*Work item:* Would you transcribe the records word for word, please?

(Stored data entries)
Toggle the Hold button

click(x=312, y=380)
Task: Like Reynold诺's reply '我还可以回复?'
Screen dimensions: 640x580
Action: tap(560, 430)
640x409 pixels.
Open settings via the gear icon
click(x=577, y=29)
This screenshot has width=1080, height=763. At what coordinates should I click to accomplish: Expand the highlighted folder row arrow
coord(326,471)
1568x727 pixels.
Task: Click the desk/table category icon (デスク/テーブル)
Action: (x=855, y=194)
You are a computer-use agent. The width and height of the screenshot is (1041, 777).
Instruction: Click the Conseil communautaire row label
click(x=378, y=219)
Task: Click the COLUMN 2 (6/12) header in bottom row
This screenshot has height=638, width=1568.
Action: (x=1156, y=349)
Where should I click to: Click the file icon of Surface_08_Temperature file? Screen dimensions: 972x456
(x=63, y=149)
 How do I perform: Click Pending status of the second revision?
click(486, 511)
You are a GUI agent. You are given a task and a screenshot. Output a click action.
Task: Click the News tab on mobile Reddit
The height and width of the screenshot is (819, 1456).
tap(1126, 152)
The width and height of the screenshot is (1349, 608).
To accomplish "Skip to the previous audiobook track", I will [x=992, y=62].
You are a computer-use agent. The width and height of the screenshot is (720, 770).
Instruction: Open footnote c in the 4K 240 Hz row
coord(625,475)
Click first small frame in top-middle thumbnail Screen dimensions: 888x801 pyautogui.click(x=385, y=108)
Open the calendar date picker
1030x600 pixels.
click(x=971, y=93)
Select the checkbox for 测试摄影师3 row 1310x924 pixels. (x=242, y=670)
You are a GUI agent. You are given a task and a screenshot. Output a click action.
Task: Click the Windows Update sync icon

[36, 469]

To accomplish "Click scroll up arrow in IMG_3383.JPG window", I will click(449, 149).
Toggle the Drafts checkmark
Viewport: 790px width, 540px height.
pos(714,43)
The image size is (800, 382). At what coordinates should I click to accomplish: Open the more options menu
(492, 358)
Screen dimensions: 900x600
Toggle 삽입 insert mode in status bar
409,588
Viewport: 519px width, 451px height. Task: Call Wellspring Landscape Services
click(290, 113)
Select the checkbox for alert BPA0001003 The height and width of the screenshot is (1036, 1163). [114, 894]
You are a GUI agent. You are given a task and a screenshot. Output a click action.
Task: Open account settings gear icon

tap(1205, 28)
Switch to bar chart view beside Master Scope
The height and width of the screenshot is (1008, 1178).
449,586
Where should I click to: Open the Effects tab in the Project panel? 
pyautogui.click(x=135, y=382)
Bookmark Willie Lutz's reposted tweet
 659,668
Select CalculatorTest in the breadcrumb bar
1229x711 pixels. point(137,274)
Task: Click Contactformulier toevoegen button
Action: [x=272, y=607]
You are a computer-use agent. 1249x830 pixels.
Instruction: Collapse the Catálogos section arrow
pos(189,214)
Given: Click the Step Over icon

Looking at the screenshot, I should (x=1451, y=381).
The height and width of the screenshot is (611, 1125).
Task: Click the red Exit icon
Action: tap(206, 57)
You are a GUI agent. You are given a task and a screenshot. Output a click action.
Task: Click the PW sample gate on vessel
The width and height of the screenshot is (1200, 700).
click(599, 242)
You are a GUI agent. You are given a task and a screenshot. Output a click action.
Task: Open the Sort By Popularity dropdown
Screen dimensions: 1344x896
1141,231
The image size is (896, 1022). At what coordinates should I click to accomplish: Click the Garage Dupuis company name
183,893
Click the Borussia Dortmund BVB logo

*Answer for the task:*
Toggle the Hold button

click(x=312, y=380)
Task: Like Reynold诺's reply '我还可以回复?'
Screen dimensions: 640x580
Action: tap(560, 430)
640x409 pixels.
Open settings via the gear icon
click(x=577, y=29)
This screenshot has width=1080, height=763. At what coordinates should I click to accomplish: Expand the highlighted folder row arrow
coord(326,471)
1568x727 pixels.
Task: Click the desk/table category icon (デスク/テーブル)
Action: (x=855, y=194)
You are a computer-use agent. The width and height of the screenshot is (1041, 777).
Instruction: Click the Conseil communautaire row label
click(x=378, y=219)
Task: Click the COLUMN 2 (6/12) header in bottom row
This screenshot has height=638, width=1568.
Action: (x=1156, y=349)
Where should I click to: Click the file icon of Surface_08_Temperature file? Screen dimensions: 972x456
(x=63, y=149)
 How do I perform: Click Pending status of the second revision?
click(486, 511)
You are a GUI agent. You are given a task and a screenshot. Output a click action.
Task: Click the News tab on mobile Reddit
The height and width of the screenshot is (819, 1456).
tap(1126, 152)
The width and height of the screenshot is (1349, 608).
To accomplish "Skip to the previous audiobook track", I will [x=992, y=62].
You are a computer-use agent. The width and height of the screenshot is (720, 770).
Instruction: Open footnote c in the 4K 240 Hz row
coord(625,475)
Click first small frame in top-middle thumbnail Screen dimensions: 888x801 pyautogui.click(x=385, y=108)
Open the calendar date picker
1030x600 pixels.
click(x=971, y=93)
Select the checkbox for 测试摄影师3 row 1310x924 pixels. (x=242, y=670)
You are a GUI agent. You are given a task and a screenshot. Output a click action.
Task: Click the Windows Update sync icon

[36, 469]

To accomplish "Click scroll up arrow in IMG_3383.JPG window", I will click(449, 149).
Toggle the Drafts checkmark
Viewport: 790px width, 540px height.
pos(714,43)
The image size is (800, 382). At what coordinates should I click to accomplish: Open the more options menu
(492, 358)
Screen dimensions: 900x600
Toggle 삽입 insert mode in status bar
409,588
Viewport: 519px width, 451px height. Task: Call Wellspring Landscape Services
click(290, 113)
Select the checkbox for alert BPA0001003 The height and width of the screenshot is (1036, 1163). [114, 894]
You are a GUI agent. You are given a task and a screenshot. Output a click action.
Task: Open account settings gear icon

tap(1205, 28)
Switch to bar chart view beside Master Scope
The height and width of the screenshot is (1008, 1178).
449,586
Where should I click to: Open the Effects tab in the Project panel? 
pyautogui.click(x=135, y=382)
Bookmark Willie Lutz's reposted tweet
 659,668
Select CalculatorTest in the breadcrumb bar
1229x711 pixels. point(137,274)
Task: Click Contactformulier toevoegen button
Action: [x=272, y=607]
You are a computer-use agent. 1249x830 pixels.
Instruction: Collapse the Catálogos section arrow
pos(189,214)
Given: Click the Step Over icon

Looking at the screenshot, I should (x=1451, y=381).
The height and width of the screenshot is (611, 1125).
Task: Click the red Exit icon
Action: tap(206, 57)
You are a GUI agent. You are given a task and a screenshot. Output a click action.
Task: Click the PW sample gate on vessel
The width and height of the screenshot is (1200, 700).
click(599, 242)
You are a GUI agent. You are given a task and a screenshot. Output a click action.
Task: Open the Sort By Popularity dropdown
Screen dimensions: 1344x896
1141,231
The image size is (896, 1022). At what coordinates should I click to accomplish: Click the Garage Dupuis company name
183,893
Click the Borussia Dortmund BVB logo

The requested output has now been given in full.